Leggenda di Agilla e Trasimeno

Il lago Trasimeno, secondo la leggenda, è riconducibile ad una storia d’amore ben nota a tutti sulle rive del lago.

Agilla, la ninfa del lago, si innamorò follemente del bellissimo principe Trasimeno, figlio del re etrusco Tirreno, con il suo canto suadente riuscì ad attirare il ragazzo proprio al centro del lago, nei pressi dell’Isola Polvese.

Qui sbocciò l’amore tra i due giovani che, con il consenso del re Tirreno, dapprima contrario alle nozze, si sposarono.
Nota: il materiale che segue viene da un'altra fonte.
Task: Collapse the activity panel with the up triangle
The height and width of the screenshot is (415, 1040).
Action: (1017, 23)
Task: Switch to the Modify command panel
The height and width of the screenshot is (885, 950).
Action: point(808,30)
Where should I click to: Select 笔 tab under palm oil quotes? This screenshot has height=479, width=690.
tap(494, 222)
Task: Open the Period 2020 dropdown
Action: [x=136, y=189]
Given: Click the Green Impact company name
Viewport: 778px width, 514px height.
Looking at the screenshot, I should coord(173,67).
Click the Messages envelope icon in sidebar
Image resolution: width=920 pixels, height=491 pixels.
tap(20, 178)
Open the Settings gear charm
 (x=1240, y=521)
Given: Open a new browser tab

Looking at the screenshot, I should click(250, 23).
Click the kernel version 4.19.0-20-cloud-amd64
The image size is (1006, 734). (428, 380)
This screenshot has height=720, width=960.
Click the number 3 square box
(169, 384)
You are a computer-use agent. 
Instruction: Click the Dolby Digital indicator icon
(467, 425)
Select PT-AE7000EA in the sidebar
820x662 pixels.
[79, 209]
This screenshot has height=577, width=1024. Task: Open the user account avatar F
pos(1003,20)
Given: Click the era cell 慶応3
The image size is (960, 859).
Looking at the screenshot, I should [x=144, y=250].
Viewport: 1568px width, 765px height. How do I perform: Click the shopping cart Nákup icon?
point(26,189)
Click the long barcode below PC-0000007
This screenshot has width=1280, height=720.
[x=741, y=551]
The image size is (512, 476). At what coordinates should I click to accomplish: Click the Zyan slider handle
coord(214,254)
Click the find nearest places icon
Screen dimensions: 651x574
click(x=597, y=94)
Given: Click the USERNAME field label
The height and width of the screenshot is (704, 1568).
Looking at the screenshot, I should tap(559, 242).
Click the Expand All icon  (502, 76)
Ma la loro felicità durò il tempo di un giorno: Trasimeno decise di fare un bagno nel lago e mentre Agilla lo guardava dalla riva, il giovane, improvvisamente, finì sott’acqua, senza riemergere.

La sposa disperata cominciò un’estenuante ricerca dell’amato, ispezionando in lungo e in largo ogni centimetro di quell’enorme lago fino allo stremo delle forze, poi, debole per aver dimenticato di nutrirsi, si accasciò in una barca e morì.

Da quel momento, nelle serate d’estate, quando la brezza sorvola le acque del lago e soffia tra i rami degli alberi che lo circondano, sembra di sentire un lamento: è il canto straziante della ninfa Agilla, che ancora cerca il suo amato.

E quando il lago si increspa e un’onda rischia di fare rovesciare le barche, è la ninfa che crede di avere ritrovato il suo Trasimeno.

Purtroppo quelle acque non hanno riportato alla ninfa il suo principe, ma il suo nome rimarrà sempre il sussurro del vento che accarezza la superficie di quel lago che porta il suo nome.

L’ artigianato nel Trasimeno

L’artigianato della zona del Trasimeno è un’attività secolare che si è mantenuta fino ad oggi grazie alla storia e alla posizione geografica centrale dell’Umbria, estranea agli influssi forestieri che hanno influenzato le altre regioni d’Italia.

Il territorio umbro presenta un variegato panorama delle proprie produzioni artigianali e la loro distribuzione territoriale è alquanto disomogenea, queste lavorazioni diversificate sono dovute alle condizioni ambientali, alla qualità della vita, alla storia, all’economia e alla cultura.

Riscoprendo le attività artigianali, apprenderemo anche le particolarità del territorio in cui esse nascono.